EXERCISE DESCRIPTION ▸
Repeat each entry exactly and drop the pictures.

RECORDS FOR THIS TASK ▸
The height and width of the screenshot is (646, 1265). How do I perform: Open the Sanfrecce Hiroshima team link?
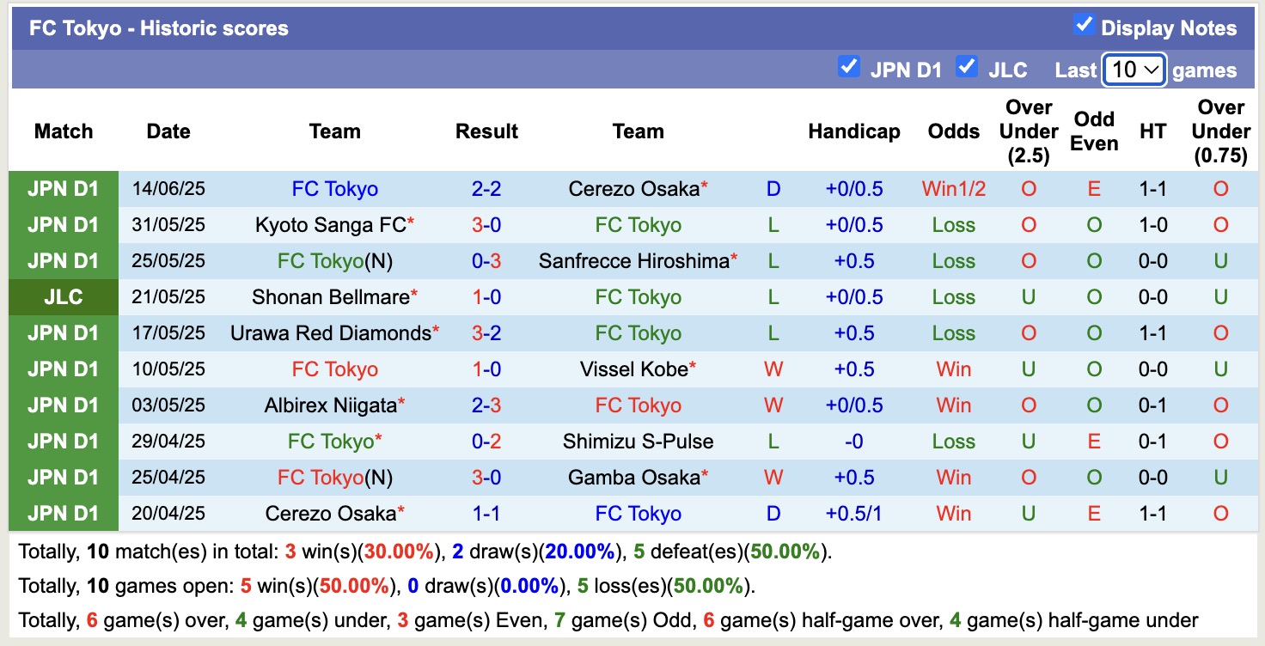[633, 260]
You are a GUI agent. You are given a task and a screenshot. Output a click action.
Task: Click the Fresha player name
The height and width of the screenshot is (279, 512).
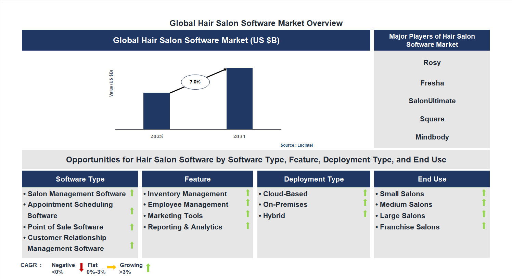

YOUR SOLUTION ▸
The height and width of the screenshot is (646, 1265). How do I perform: Open the Sanfrecce Hiroshima team link?
[633, 260]
You are a GUI agent. You are given a task and a screenshot. Output a click action.
Task: Click the Fresha player name
The height and width of the screenshot is (279, 512).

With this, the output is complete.